▸ Provided material:
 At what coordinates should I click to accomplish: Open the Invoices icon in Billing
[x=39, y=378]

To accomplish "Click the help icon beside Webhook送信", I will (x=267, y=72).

---

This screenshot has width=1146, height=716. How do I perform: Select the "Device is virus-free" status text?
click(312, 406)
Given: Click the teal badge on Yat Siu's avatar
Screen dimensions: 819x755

* * *

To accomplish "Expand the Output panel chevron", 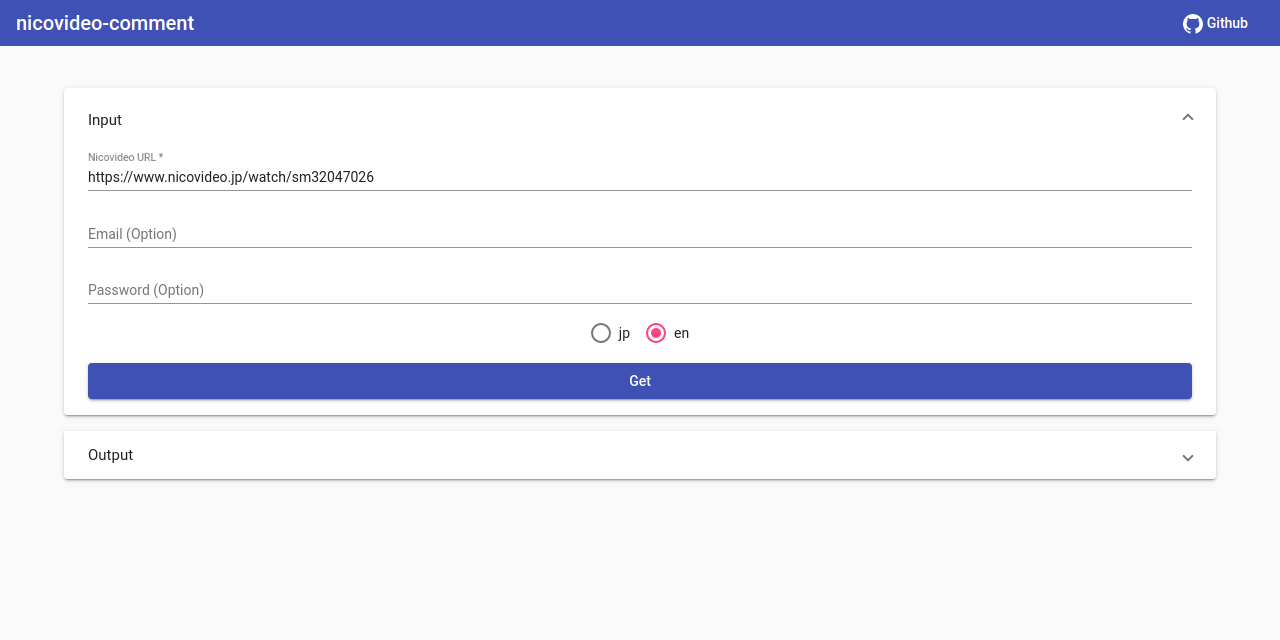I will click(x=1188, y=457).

▸ Exercise goal:
Quote the data above from the line containing "Given: Click the" to the line containing "Screen dimensions: 819x755", inclusive, and stop.

▸ Solution for this problem:
Given: Click the teal badge on Yat Siu's avatar
Screen dimensions: 819x755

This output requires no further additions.